Tampons also contain a plastic weave. A reported 50% of these are flushed, creating sewer blockages and ending up as pollution on our beaches or in our ocean.

‘I’ve had used period products land on my board and float past while I’m surfing, not cool! To protect what I value – the ocean and my body – I chose plastic-free periods. I hope that this film highlights the connection between what we love – the ocean – and the products we chose in our everyday lives.’

SOPHIE HELLYER
Ambassador for City to Sea’s Plastic Free Periods campaign

As we are all learning, this plastic pollution kills marine life and makes its way into our food chain in the form of microplastics.

A recent report found that menstrual products are the fifth most common item found on Europe’s beaches – more widespread than single-use coffee cups, cutlery, straws or even plastic bags. But the tide is turning!

Period plastic pollution

As part of its campaign for plastic-free periods, City to Sea has launched a new film, Turning Tides, in collaboration with a female directing duo. It highlights the issue of plastic pollution in our oceans caused by period products.

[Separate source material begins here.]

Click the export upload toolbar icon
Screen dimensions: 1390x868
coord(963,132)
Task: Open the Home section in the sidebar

The film is backed by leading watersports figures Laura Crane, Tanya Streeter, Sophie Hellyer and Cal Major.

It is part of City to Sea’s wider Plastic Free Periods campaign, to empower people with periods and provide them with choice when it comes to what they put in and close to their bodies every month.

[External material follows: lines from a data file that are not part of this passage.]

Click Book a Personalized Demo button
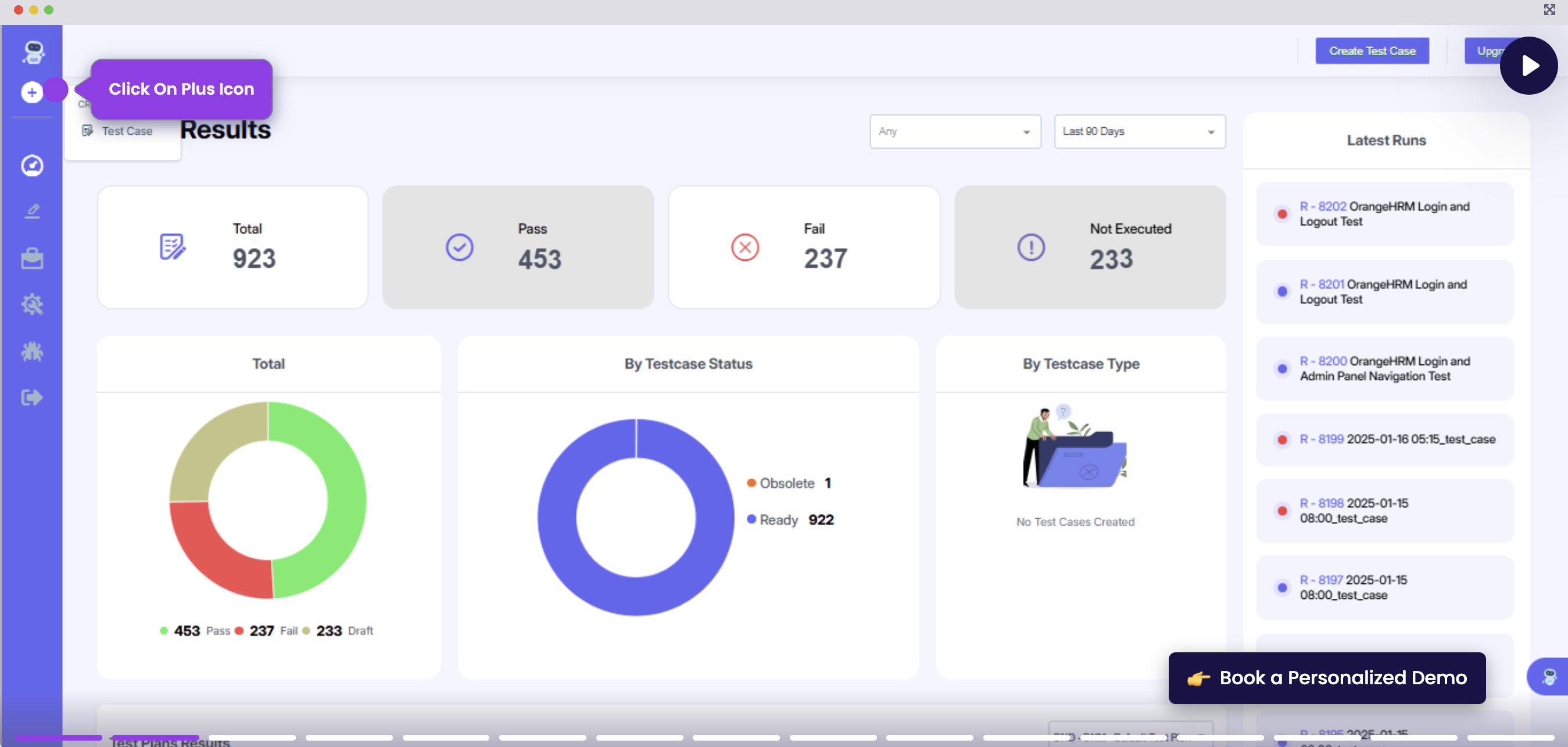1568x747 pixels. tap(1326, 678)
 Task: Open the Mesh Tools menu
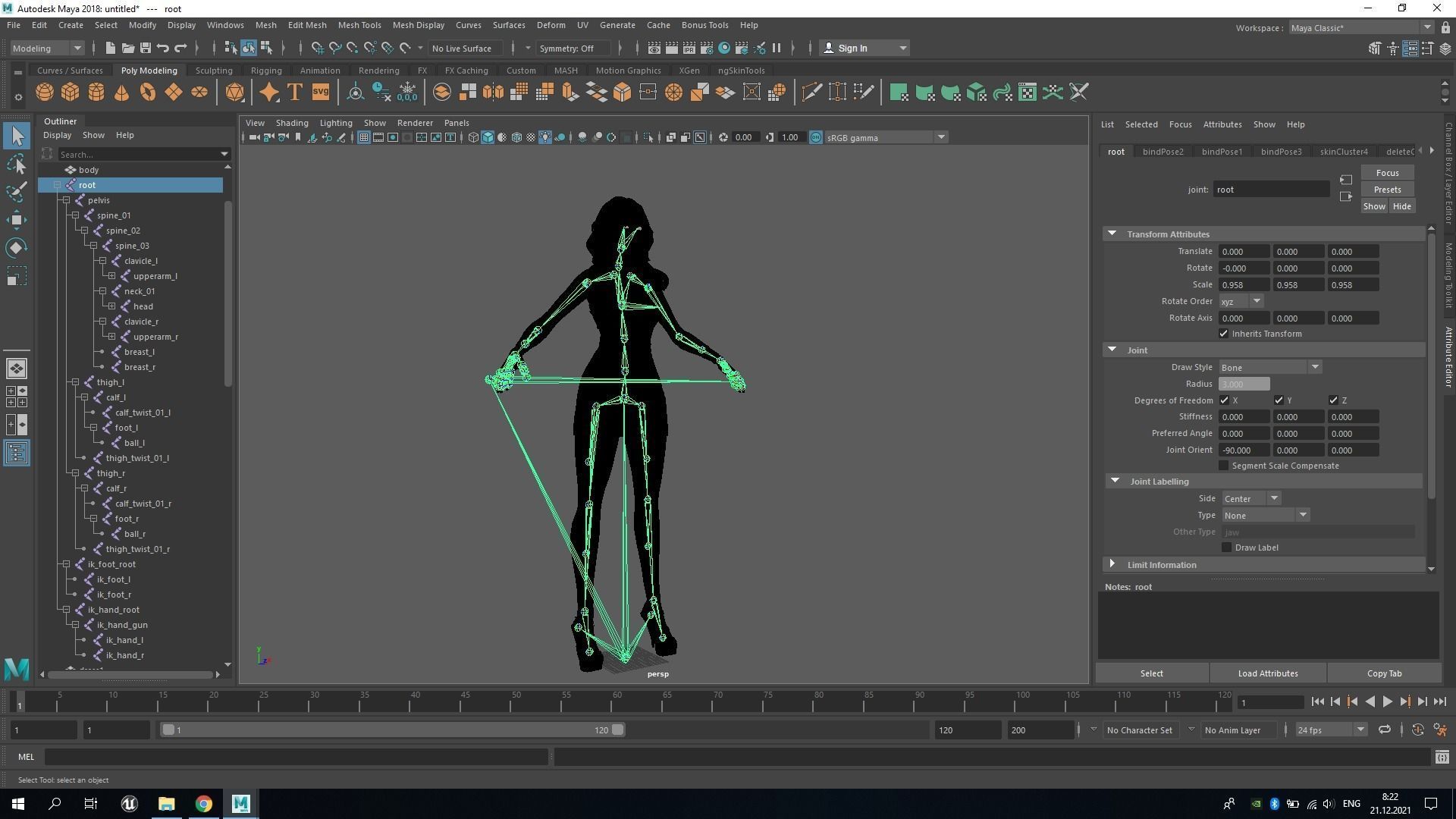coord(359,25)
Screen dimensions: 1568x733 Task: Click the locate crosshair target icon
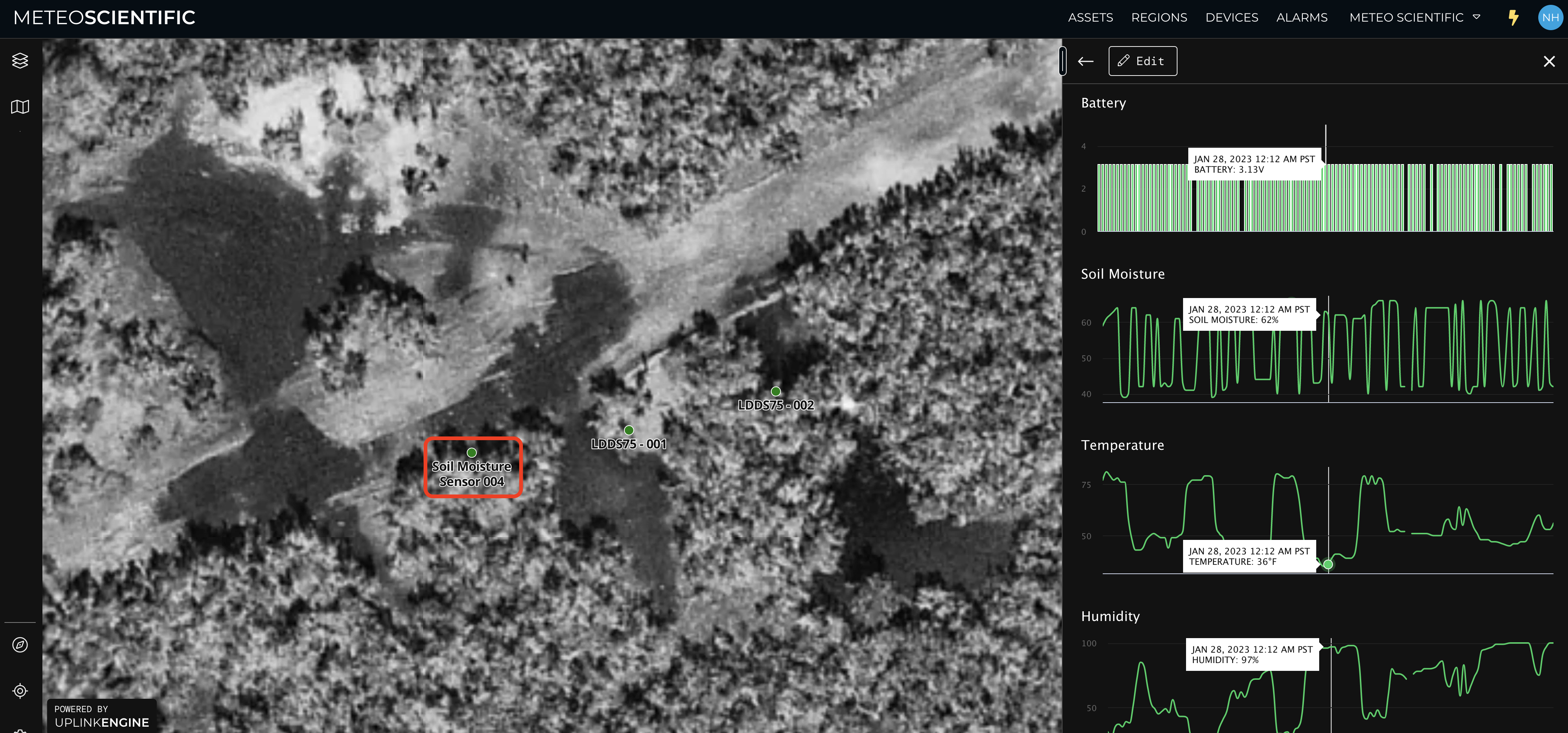coord(20,690)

Supermarket sanitary products

Almost half of British people with periods purchase their products from supermarkets. Those who haven’t switched to #PlasticFreePeriods say that their main barrier was the lack of availability of plastic-free products where they shop (City to Sea survey, 2019).

‘Whether we feel connected to the oceans or not, they produce over half the oxygen we breathe on Earth. They are precious to so many of us surfers, stand up paddleboarders and swimmers for our wellbeing, but they are essential to all of us for sustaining our life on this planet. We can’t afford to let plastic pollution destroy them, and switching to reusable period products is one of the simplest ways we women can minimise our plastic footprint.’

CAL MAJOR
Ambassador for City to Sea’s Plastic Free Periods campaign


Turning Tides highlights our deep and vital connection with the ocean through punchy visuals of global coastlines and female surfers, and a soundscape composed entirely of recordings made from plastic pollution. Every riverbank and beach in the world is littered with plastic, and citizens are waking up and seeking simple ways to protect what they love.

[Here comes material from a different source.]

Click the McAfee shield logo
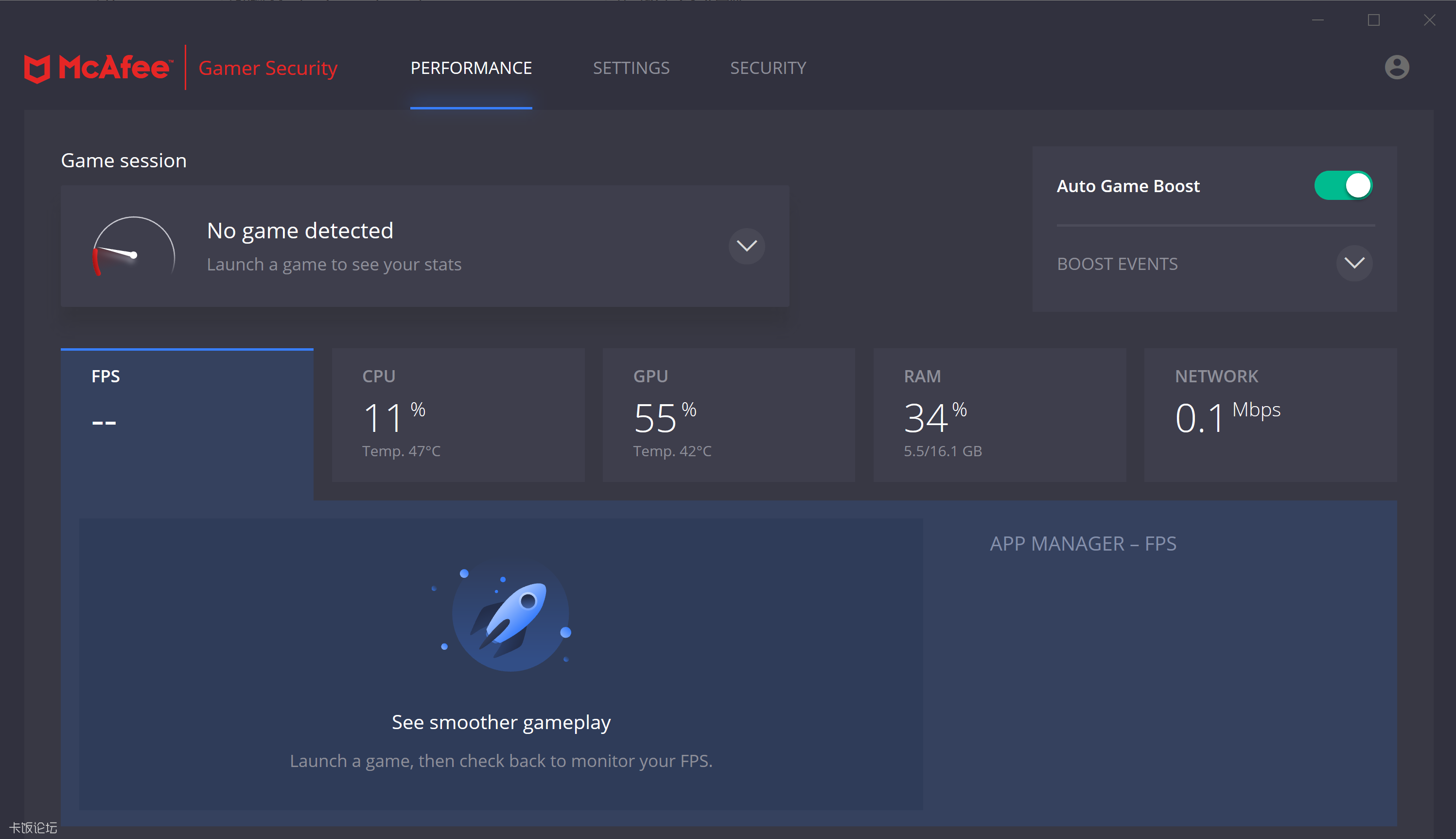[x=37, y=69]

‘We want to highlight and ultimately stop hidden plastics in period products. They’re totally unnecessary and choking our oceans and yet many people have absolutely no idea that the products they put in their bodies – and potentially flush – contain plastic. We’re now calling on people to join us in telling manufacturers and retailers to stop the tide of period plastic and make it easier for people to have #PlasticFreePeriods.’

NATALIE FEE
Founder of City to Sea

On 19 August 2019 Sainsbury’s confirmed it is stopping the production and sale of its own-brand plastic tampon applicators, following a targeted campaign co-ordinated by Ella Daish.

Ella Daish is a postal worker who started the campaign to ‘Make all Menstrual Products Plastic Free’ in February 2018, and was shortlisted for a 2018 P.E.A. Award.

As part of its Environmenstrual Week activity, City to Sea is launching a social media campaign to call out retailers and demand more choice when it comes to period products.

To get involved, visit your local supermarket and find out whether it gives you the choice to have plastic-free periods. If you manage to find plastic-free period products, let the world know on social media.

Share a photo or video, tagging the retailer and using #BloodySuccess. If you can’t find what you’re looking for, tag the retailer and use a #BloodyShame.